## TASK
For each line of the data below, copy it if it holds the word "agent".

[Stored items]

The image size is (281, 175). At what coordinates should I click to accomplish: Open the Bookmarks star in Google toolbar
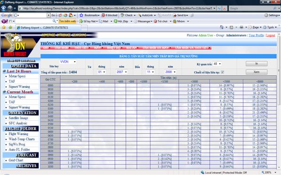[x=81, y=15]
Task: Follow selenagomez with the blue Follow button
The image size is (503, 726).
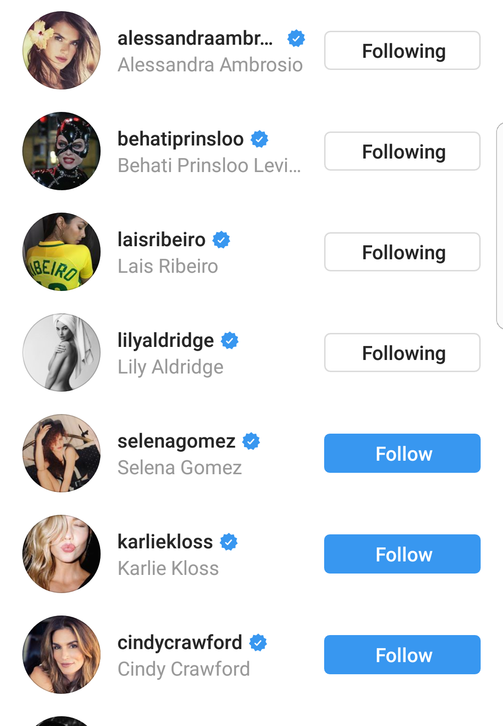Action: [402, 453]
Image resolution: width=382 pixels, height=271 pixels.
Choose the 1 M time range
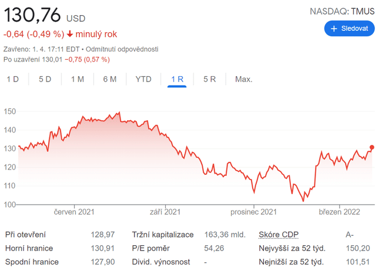pos(77,79)
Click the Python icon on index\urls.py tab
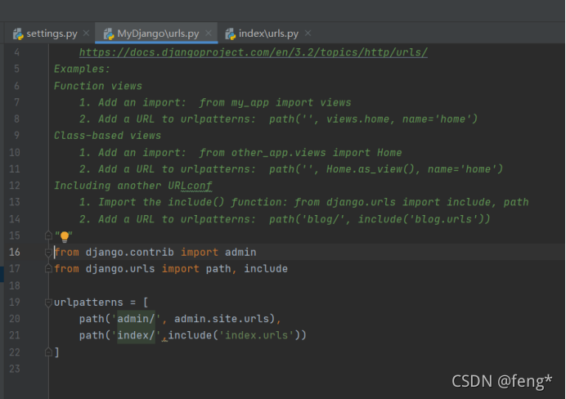Viewport: 566px width, 399px height. (230, 34)
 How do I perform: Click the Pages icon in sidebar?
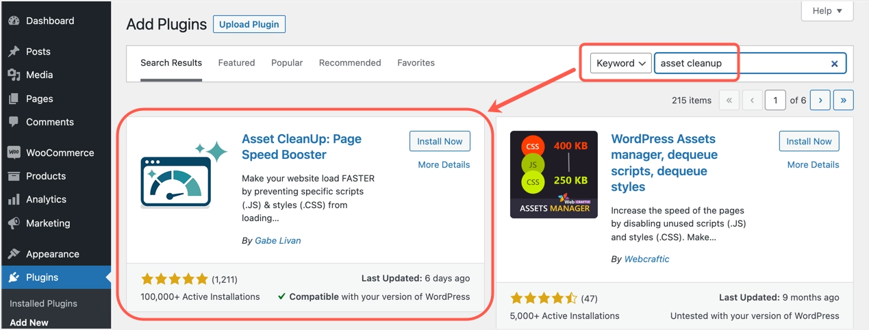click(x=14, y=99)
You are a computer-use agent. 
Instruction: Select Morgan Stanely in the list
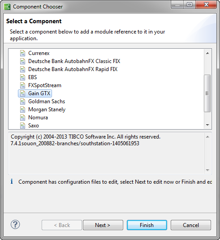click(47, 109)
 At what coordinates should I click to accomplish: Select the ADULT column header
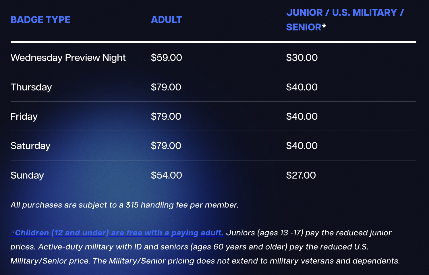pyautogui.click(x=167, y=20)
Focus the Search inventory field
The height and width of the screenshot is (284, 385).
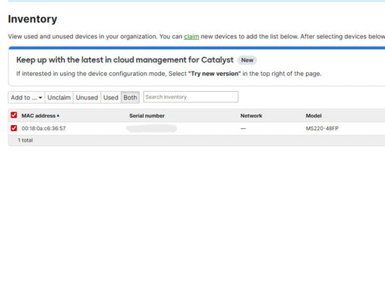[190, 97]
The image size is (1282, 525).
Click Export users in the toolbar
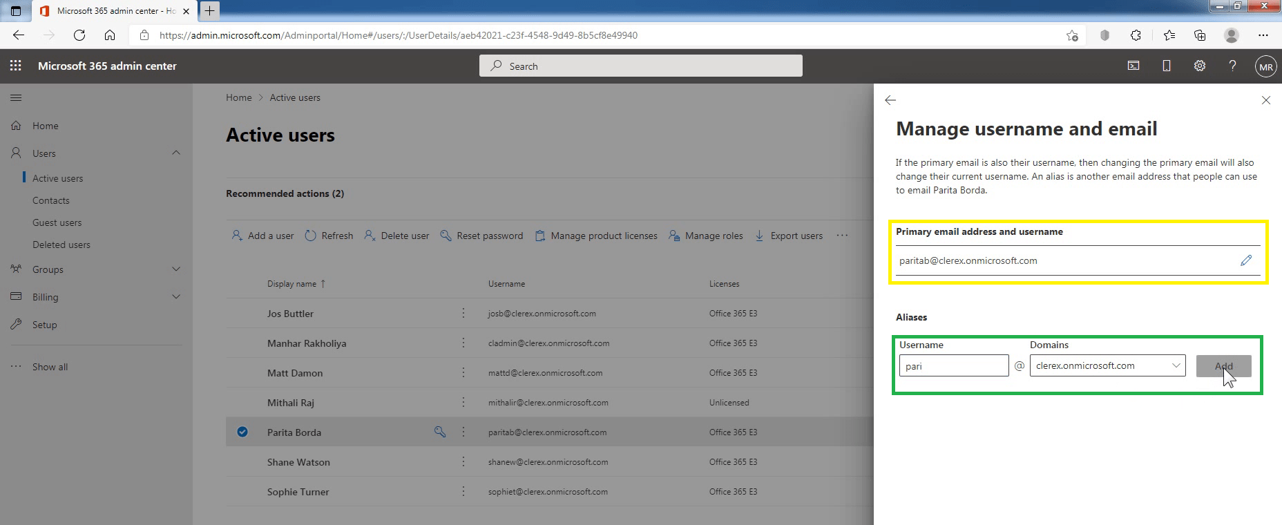(789, 236)
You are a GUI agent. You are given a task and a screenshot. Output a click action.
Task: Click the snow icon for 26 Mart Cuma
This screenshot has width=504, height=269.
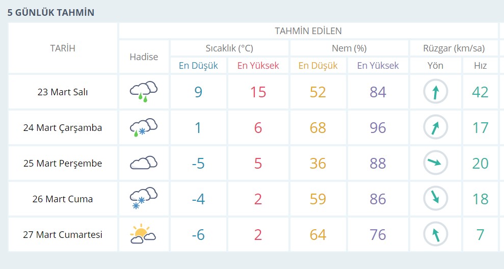tap(144, 199)
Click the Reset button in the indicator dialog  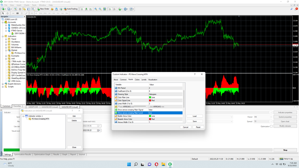point(198,127)
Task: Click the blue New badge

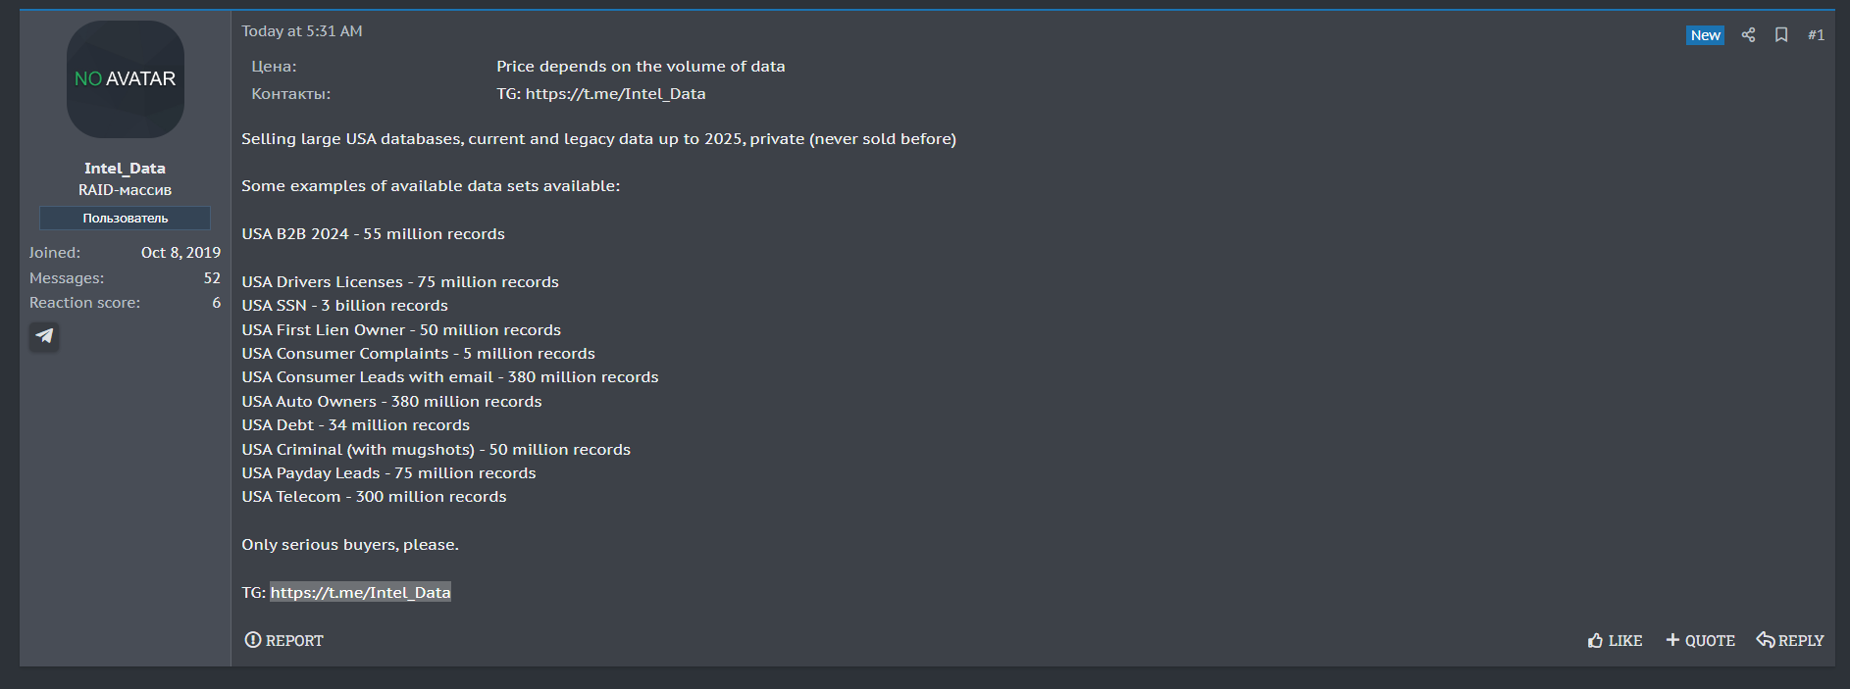Action: tap(1705, 35)
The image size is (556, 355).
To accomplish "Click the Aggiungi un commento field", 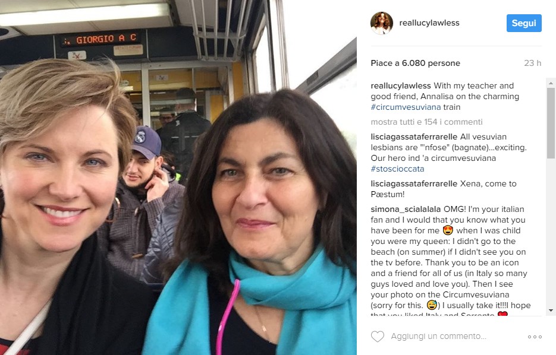I will (x=439, y=336).
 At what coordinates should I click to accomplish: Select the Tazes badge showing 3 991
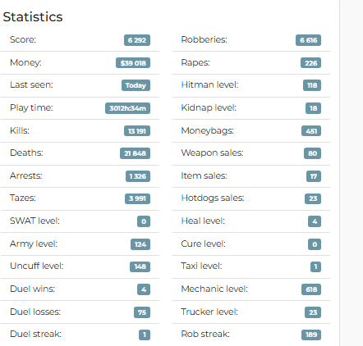[x=137, y=198]
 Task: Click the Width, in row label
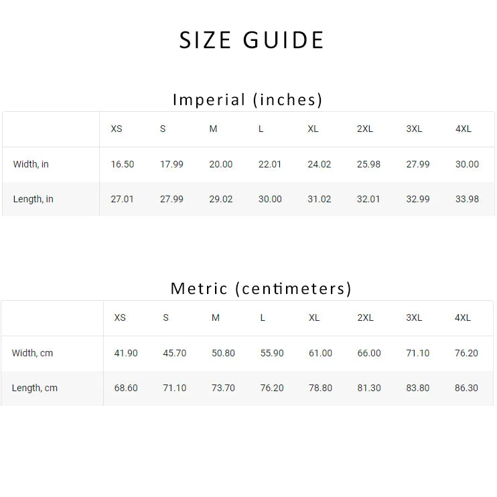click(x=31, y=164)
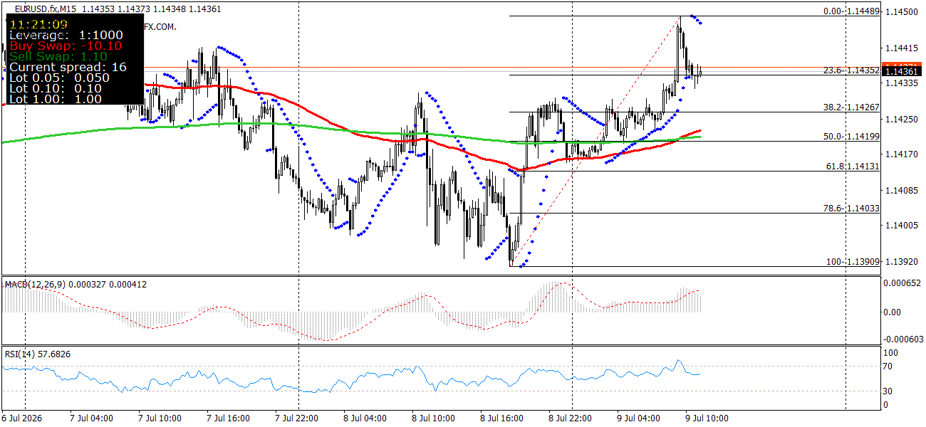Click the EURUSD.fx,M15 chart title text

point(46,9)
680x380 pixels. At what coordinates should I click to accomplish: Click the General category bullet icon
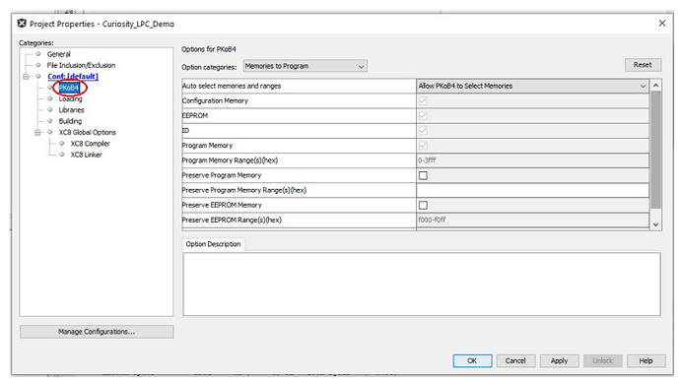point(38,54)
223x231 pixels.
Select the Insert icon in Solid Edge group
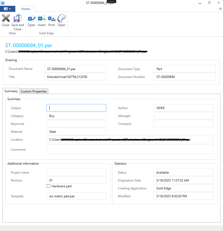pos(41,19)
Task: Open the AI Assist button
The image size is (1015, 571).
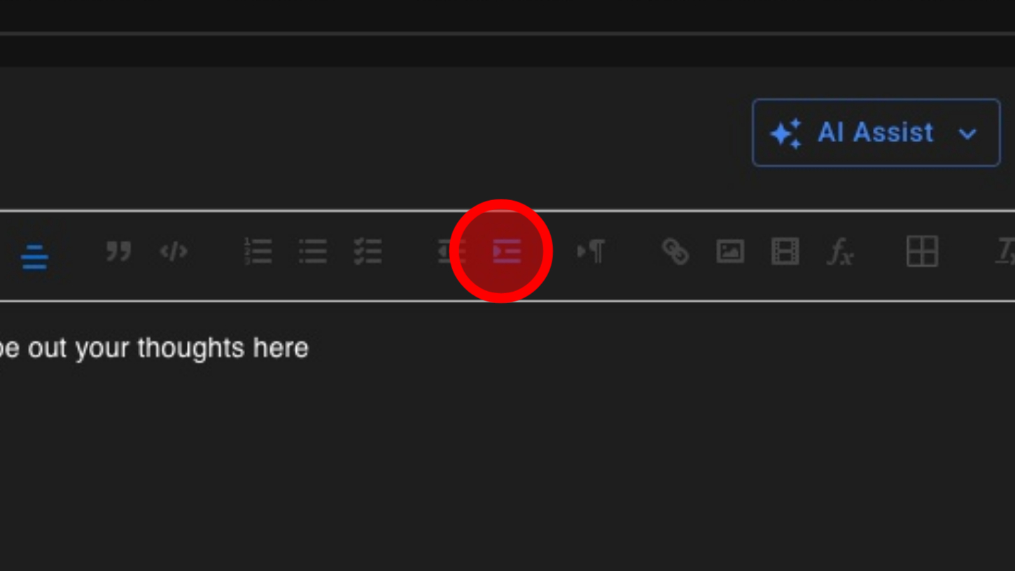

## SOLUTION TO THIS PROBLEM
You are a computer-use agent. 
You are a GUI agent. You are given a task and a screenshot. Output a click action.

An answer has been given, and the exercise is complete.